HAY UNA MENTIRA QUE ME HA CONVENCIDO PARA SIEMPRE Y ES QUE ESCRIBIR SIRVE DE ALGO

Ardidos

Todavía estoy en el viento. No pienso con mucha claridad. Estoy dentro de una flor. El canto triste hoy forma parte de la belleza del río. También cuida lo que no tengo en las manos. Lo que llevó mi grito de un lado a otro. Recogió a veces el hombre de hojalata, la vehemencia y la sal, a veces fue el regazo de una ruina, el soplo de un álamo, un papel vacío. La intimidad de mi extrañeza a veces es irracional, pero su anacoluto está muy dentro de mi corazón y he de seguirlo.
Mi piedra ensangrentada es algo de lo que sólo es responsable mi ser. Sólo yo he de reparar la sombra y curarme sus heridas, muy lejos de la gente.
Pero he de reconocer en las cicatrices de su corazón, el mío.

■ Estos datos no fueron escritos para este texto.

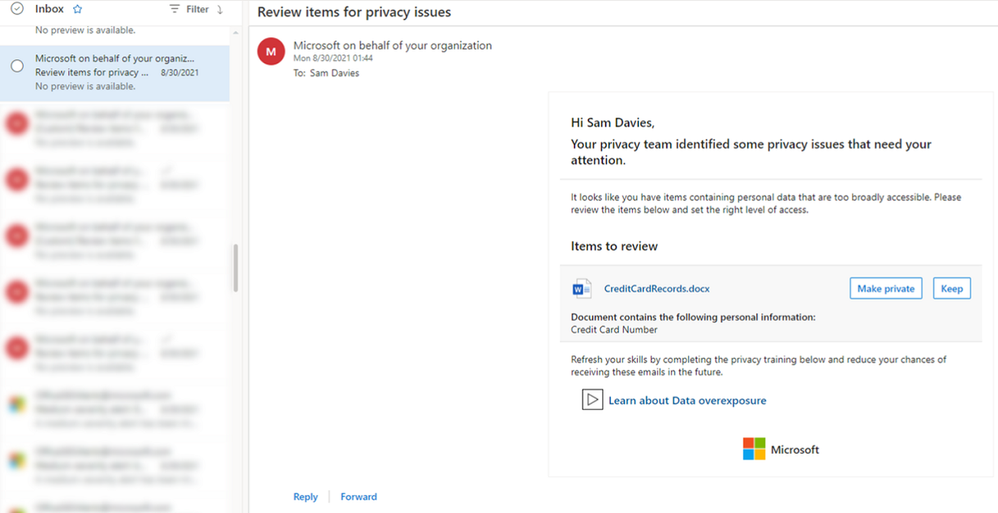The image size is (998, 513).
Task: Click the sender avatar with letter M
Action: (x=271, y=51)
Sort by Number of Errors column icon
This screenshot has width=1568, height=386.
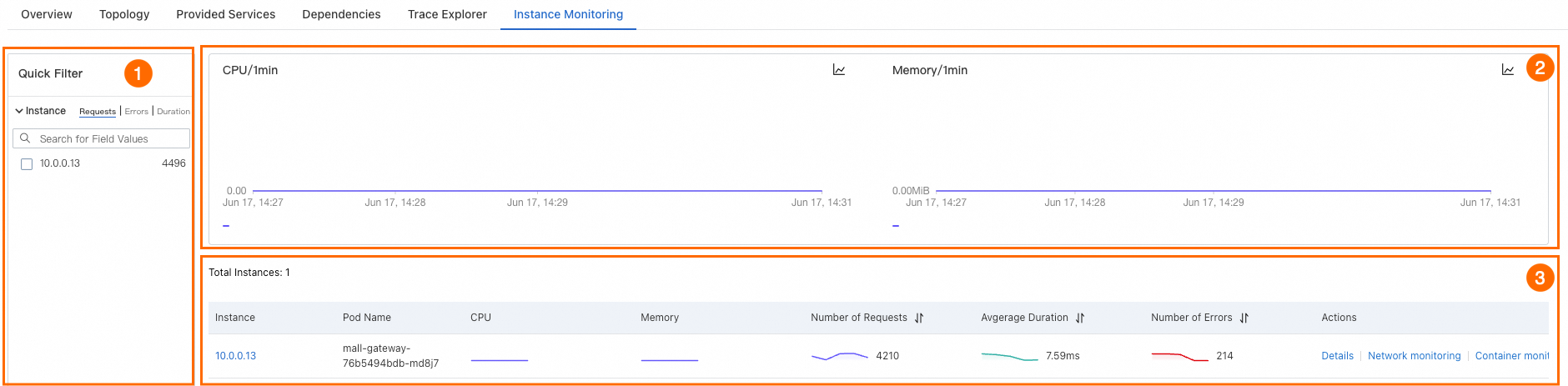tap(1244, 318)
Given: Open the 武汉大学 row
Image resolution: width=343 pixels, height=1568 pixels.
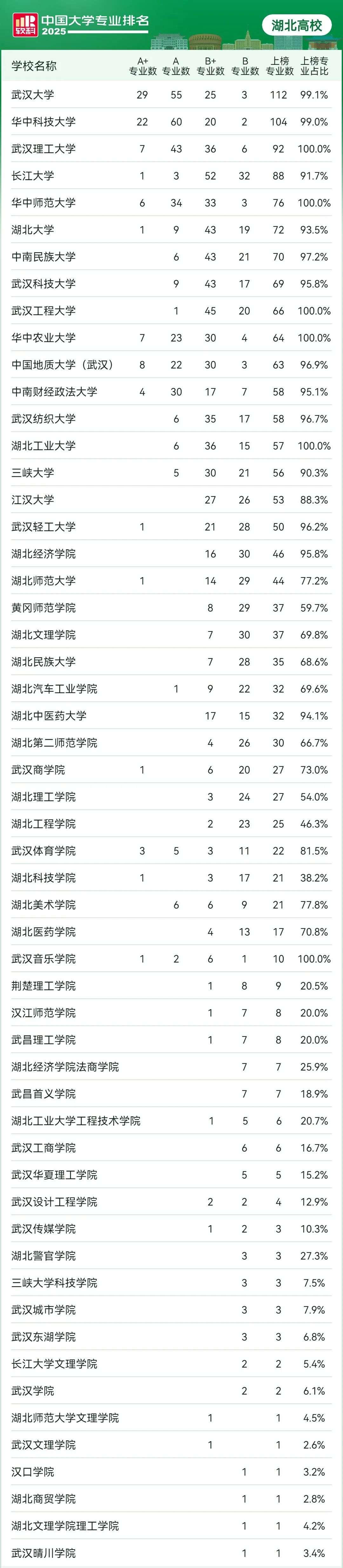Looking at the screenshot, I should [x=33, y=95].
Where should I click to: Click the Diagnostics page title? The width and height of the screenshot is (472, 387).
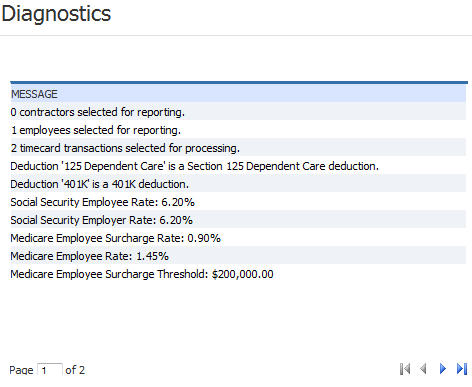tap(56, 14)
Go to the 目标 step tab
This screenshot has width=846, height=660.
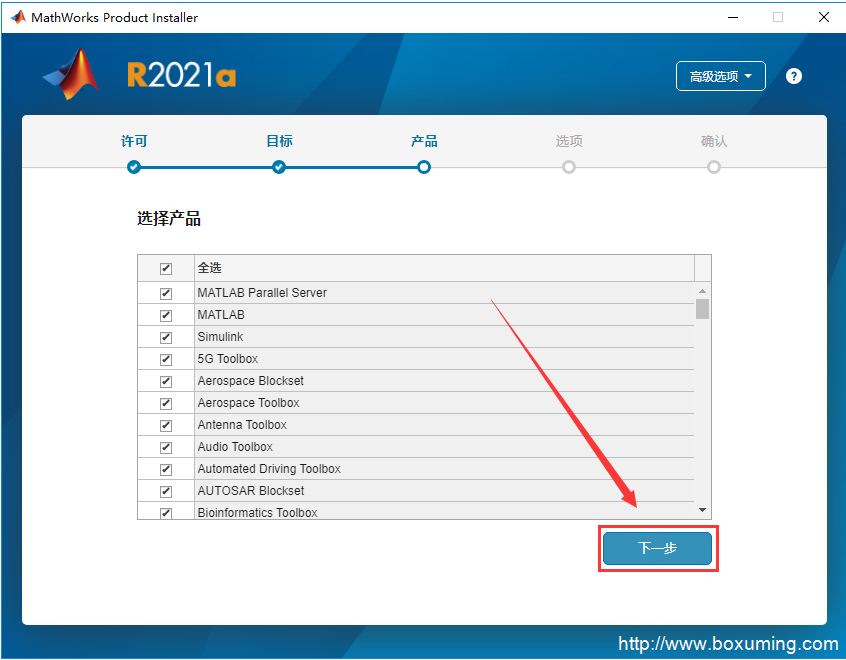(x=279, y=141)
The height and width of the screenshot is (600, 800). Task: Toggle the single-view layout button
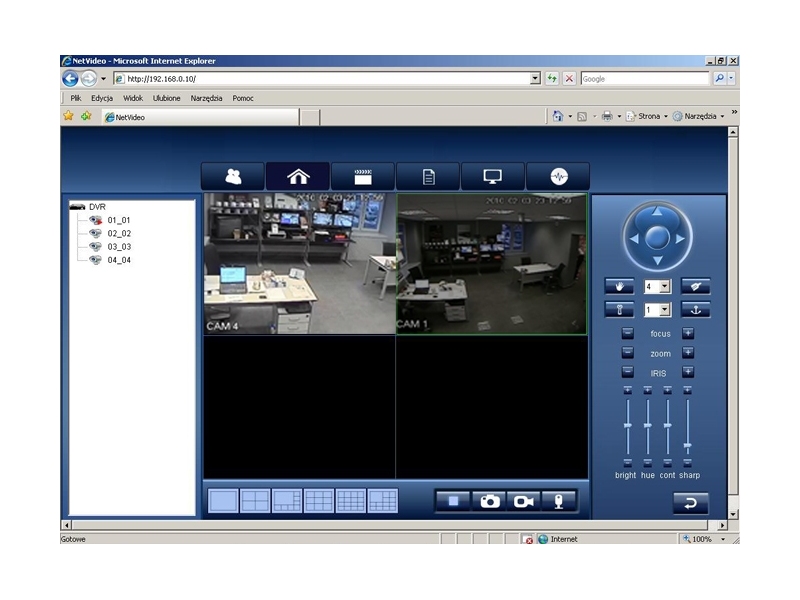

La sombra del corro de la bruja sino está solucionada vuelve a reproducirse en el exterior. Y ha vuelto a reproducirse con Yos. Yo sé que es cosa mía. Yo arrastraba muchos tempestades de marginación y horizontes donde no había ningún ser humano. También tenía muchas carencias afectivas que dejaron de ser carencias en el bosque. Algo siempre me señaló por dentro diferente. Una lejanía fumó en mi rostro el rostro de las nubes. En mi capacidad de amar, diez perros negros. Siempre tuve un soliloquio-armadura. Un soliloquio que se traducía en el exterior como Teatro. Luego el Teatro me perseguía, yo rompía entonces sus tratos y me iba con los lobos. Algo muy pequeño y muy frágil en mi corazón, era plomo derretido, era un campo estéril, era un mono de hojas y de ramas, era una ramera de la rosa de jericó. Era un desesperado deseo de amor donde había cientos de esqueletos. Era una ortiga. Un abismo ante la piel que lo rozara. Ante los ojos que lo miraran. Era un pánico de magma. Una emboscada interior. Una herida de guerra. Era mi agujero. Mi talón de aquiles. Mi tabú. Siempre lo mantuve en secreto. Siempre di a entender otra cosa. Pero siempre estuve muy unida a su cascada de sentires desde su hueso extraviado y ensangrentado. Ese agujero era el orificio hacia el Bosque y mi alma.
Con él, empezó a sangrar mi agujero. Yo elijo el bosque.